Security Enhancements in WebSphere 6.1

In his latest article, Keys Botzum gives an overview of the the security enhancements to WebSphere Application Server 6.1. Here is a a list of the enhancements, for more details, read the article.

• Default Security Settings: Some of the default settings have been changed in the new version:
  • Administrative security is enabled automatically during installation.
  • All internal transports are authenticated by default.
  • Most internal transports are encrypted by default.

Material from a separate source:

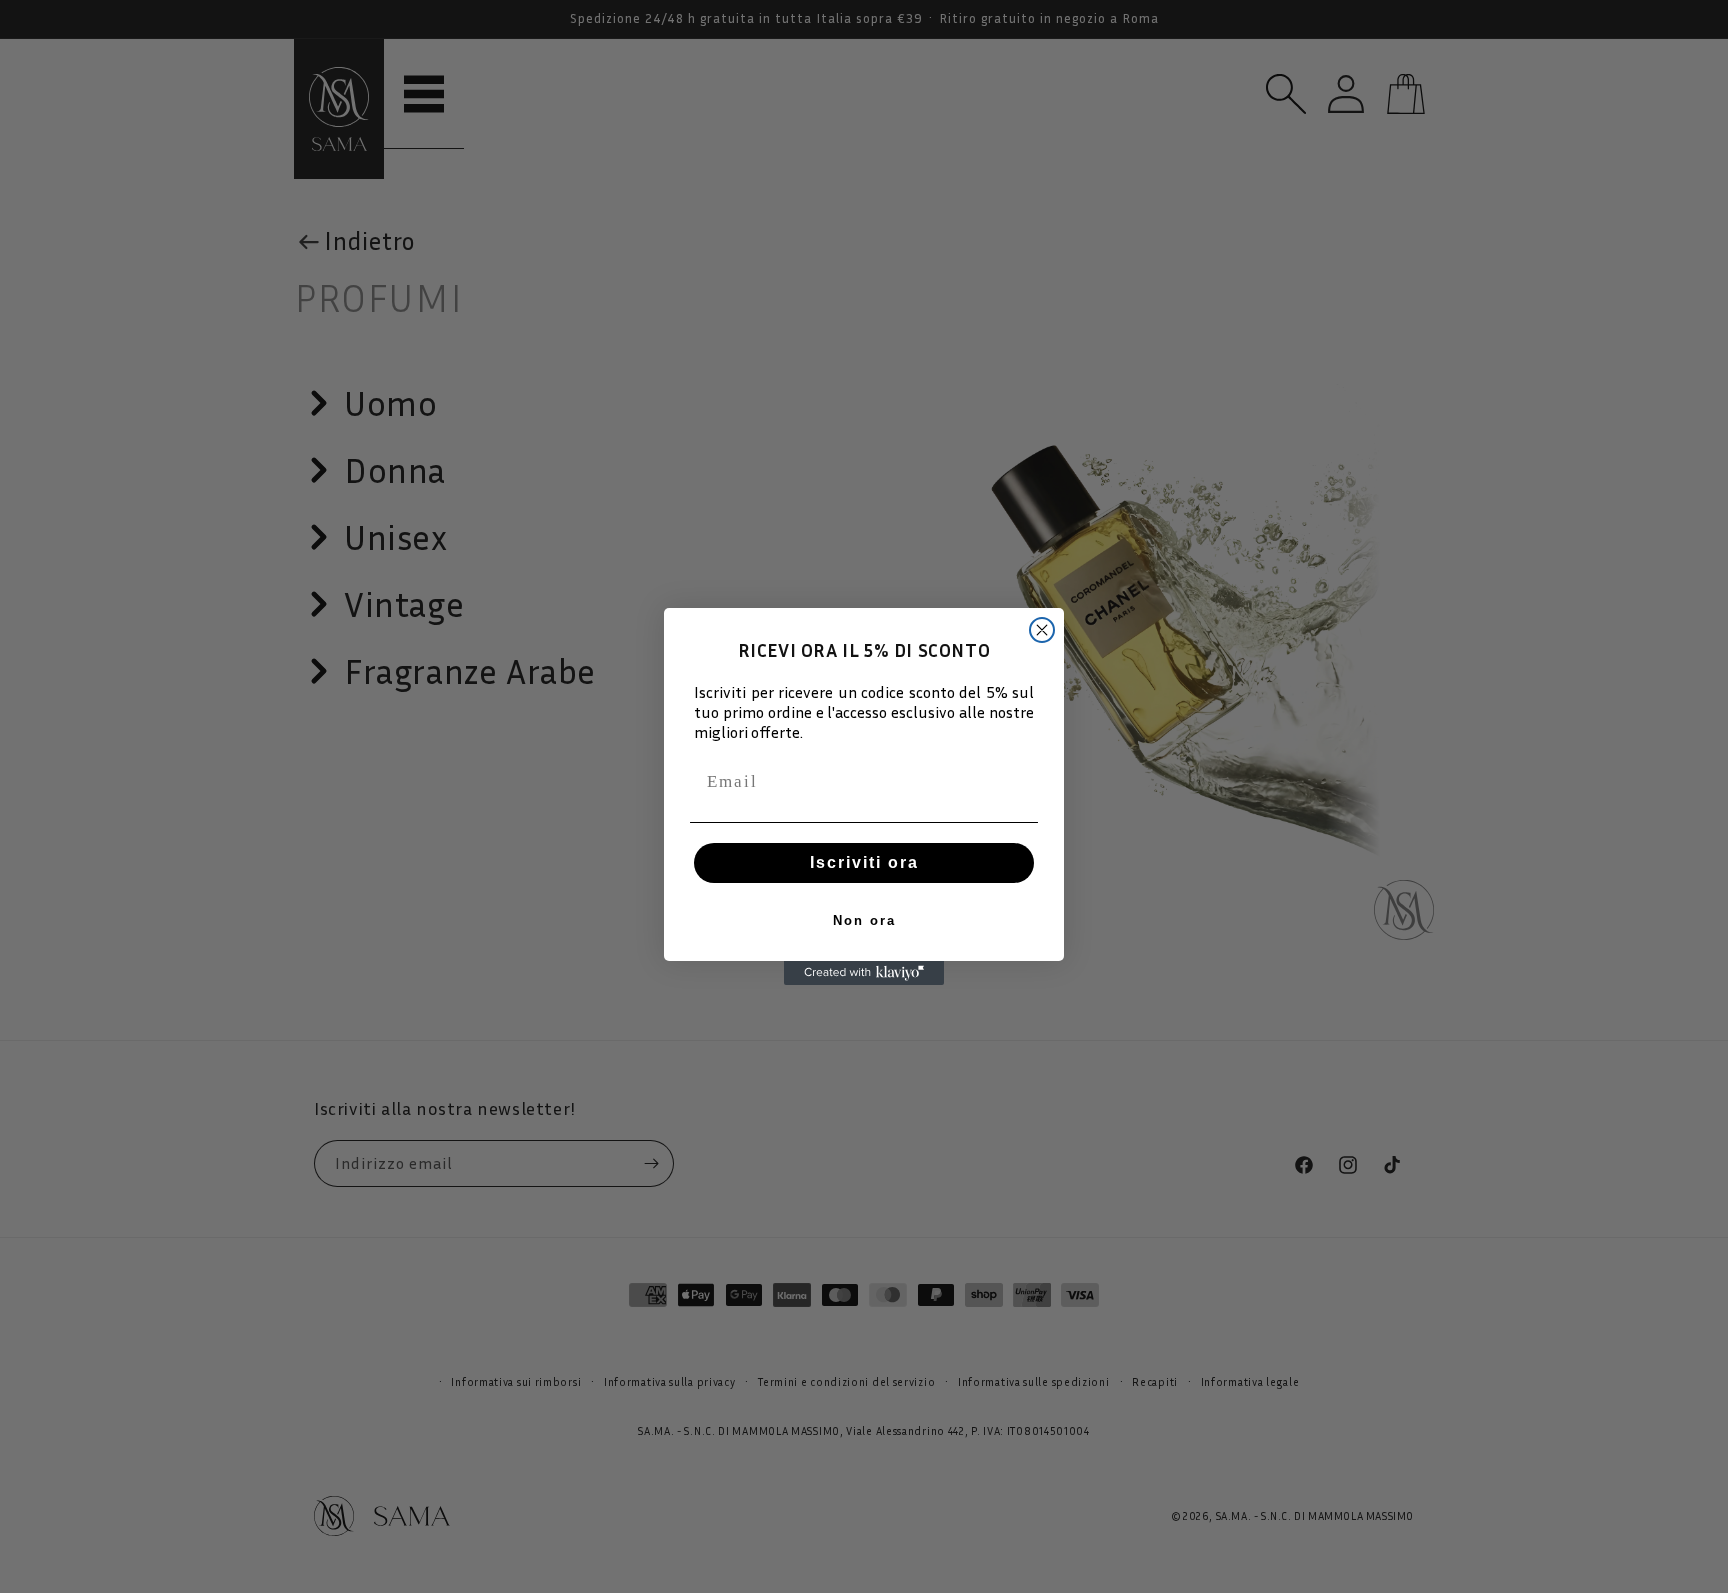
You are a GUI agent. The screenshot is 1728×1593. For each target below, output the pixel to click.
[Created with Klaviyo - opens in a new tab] (864, 973)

  • The default encryption keys are eliminated. A cell-specific set of keys is created automatically.
  • JNDI is read-only by default to all.
  • Messaging limits connections to only authenticated users granted the bus connect role by default. AllAuthenticated no longer has that role by default.
• Simplified certificate and key management.
  • The admin client can query the server and automatically import the server's signing certificate
  • The admin tools can be used to generate certificates and certificate requests, import keys and certificates, manage certificates and keys, and even share them across the cell.
  • Programmatic APIs for applications to obtain URLStreamHandlers, SSLContext instances, and SSLSocketFactories, based on the WebSphere Application Server-managed SSL configuration.
  • LTPA encryption keys are automatically changed at regular intervals. To avoid outages, multiple key versions are simultaneously supported.
• Support for federated repositories.
  • Support for file registry
  • Support for multiple LDAP registries.
  • Support for LDAP failover.
• Fine-grained authorization control (below cell level) for administrative users.
• Single Sign-On from windows desktops to intranet applications.